Digital Britain: Free-spirits in Free-forming Networks
I arrived at a recent networking event in London, known as “Digital Sizzle,” which was buzzing with activity. I looked around and wondered how this group came to fruition. Seriously, how do you get 300+ people — most who do not know each other — into a room together on a promise of free beer and BBQ?
It’s an interesting phenomenon. I’ve been to several local network events in the past few months and I’m intrigued with the evolving Tech scene in London; meeting the recruitment agents, CEOs and Angel Investors in the process.
The common connecting thread for each event – I heard about them via Twitter. Like a new-age newswire for the online masses, it’s a constant stream of micro-blogging posts that connects its users in real-time.
Flash Networking in Action
After chatting with @inthecompanyof and @bryce_keane I understood that between them — @Digital_Sizzle and @SiliconDrinkabt — they have the reach of over 1,500 engaged people. Is it really that simple, one or two tweets and you can mobilize a local “community of interest” for an upcoming event?

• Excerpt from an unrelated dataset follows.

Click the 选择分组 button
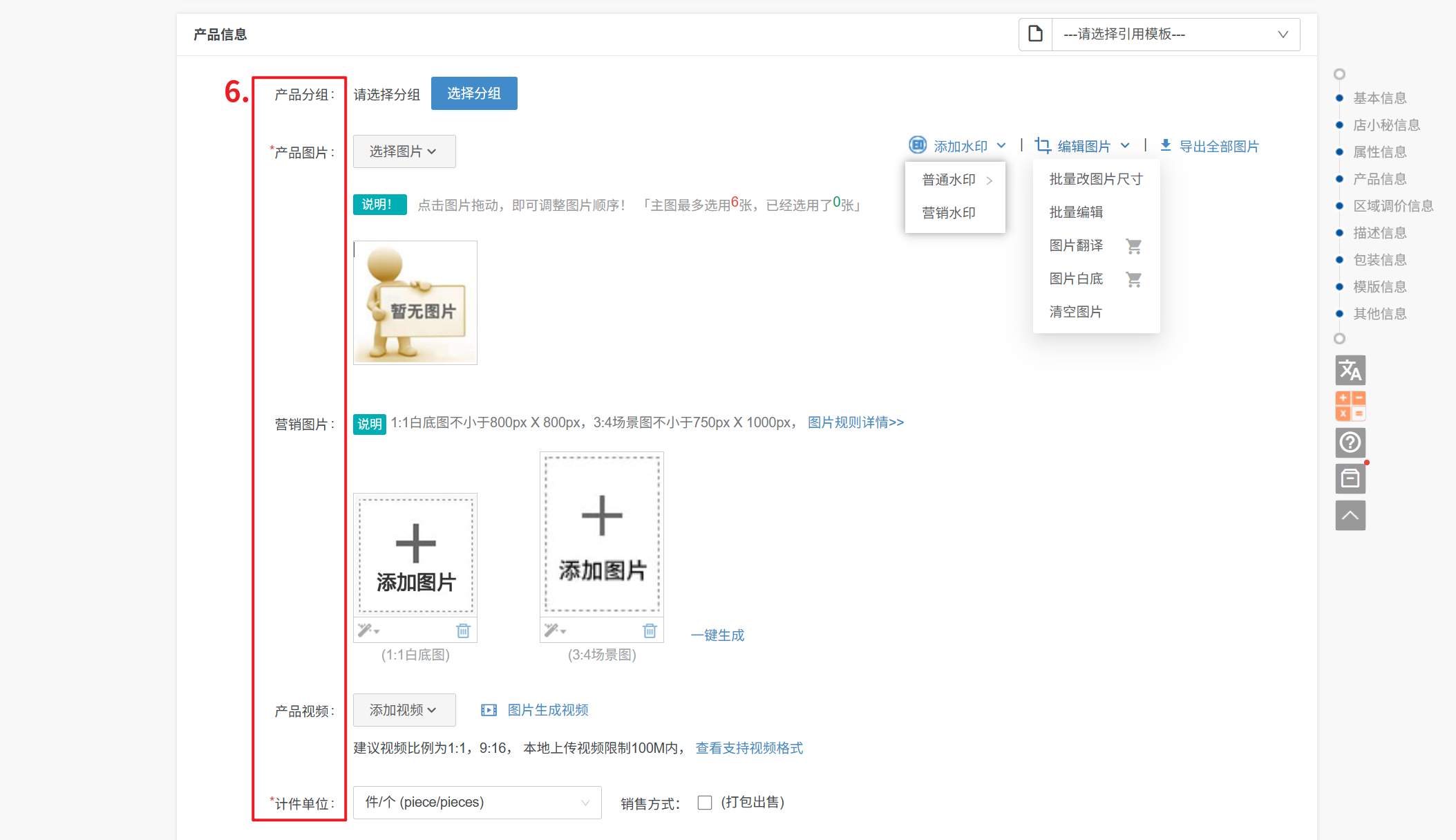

Silicon Drinakabout was founded by Mind Candy and is now run in partnership with the Digital Sizzle Team. It started like so many other Flash mob ideas; poll your friends and take a vote, select a venue, then publicise the event online to your followers via Twitter, Facebook and in-person via (old-school) word of mouth.
This approach is the “free-form people networking” model for creative and tech talent meet-ups in London, where you can introduce yourself to eager new contacts, find jobs and potential business partners.
Digital Sizzle is now an established quarterly event and they’re busy thinking about other ways to engage their target “Tech City Creative” stakeholders. The organizing team are considering sponsorship opportunities — where they set-up the venue, attract the people and run the event. This could prove extremely desirable to local entrepreneurs who plan to launch their own new product or service and need an audience to attend.
As the Twitter following increases, these events will gain more kudos in the community and will start to attract further coverage by the UK national media; it has already been covered in The Guardian. Perhaps the bigger companies will also participate and some venture capitalists; all are vital ingredients to a flourishing Tech cluster.
Recruitment of the New Generation
Today’s up-and-coming entrepreneur and creative talent are an electric mix of individuals – but they’re also collectively passionate, driven and very enthusiastic. You typically won’t find them in large companies. They’re often multifaceted — and don’t easily fit into narrowly defined corporate roles. Plus, they’re unconventional thinkers, so corporate managers likely won’t know how to relate to them.
Apparently, they’re also very much in demand. I just read an article about the changes in Silicon Valley recruitment practices. The forward-thinking companies are moving away from the legacy Ivy League computer science graduates and moving towards the type of creative, passionate and free-spirited individuals I’m seeing in these London Tech meet-up events. With Digital Sizzle’s network of followers, they have the attention of many people in the Tech Scene which has enabled them to launch the Digital Sizzle Job board.
If the big mega-firms want to attract and recruit the best of the rest, then they must adapt — so they can connect and engage with this new generation of young people. Clearly, it’s likely going to become more challenging to appeal to the digital natives coming into the workforce.
Some firms really get it, other simply don’t. I was talking with a guy that works at a London bank. He told me that his employer chooses not to engage in social media activities; they’ve essentially insulated themselves from this communications medium as they do not understand it — good luck with that strategy.
Where to Next?
As this market transition develops, with the baby-boomer generation heading into retirement and the new generation entering the marketplace, perhaps now is the time to prepare for the inevitable. The mainstream corporate culture of the near future could be somewhat similar to today’s benchmark. That being said, I wouldn’t count on the corporate culture changing that quickly.
Instead, I’d suggest that there’s no time like the present to embrace the notion that free-spirits are going to congregate in free-forming networks in close proximity to you, very soon — resistance is futile.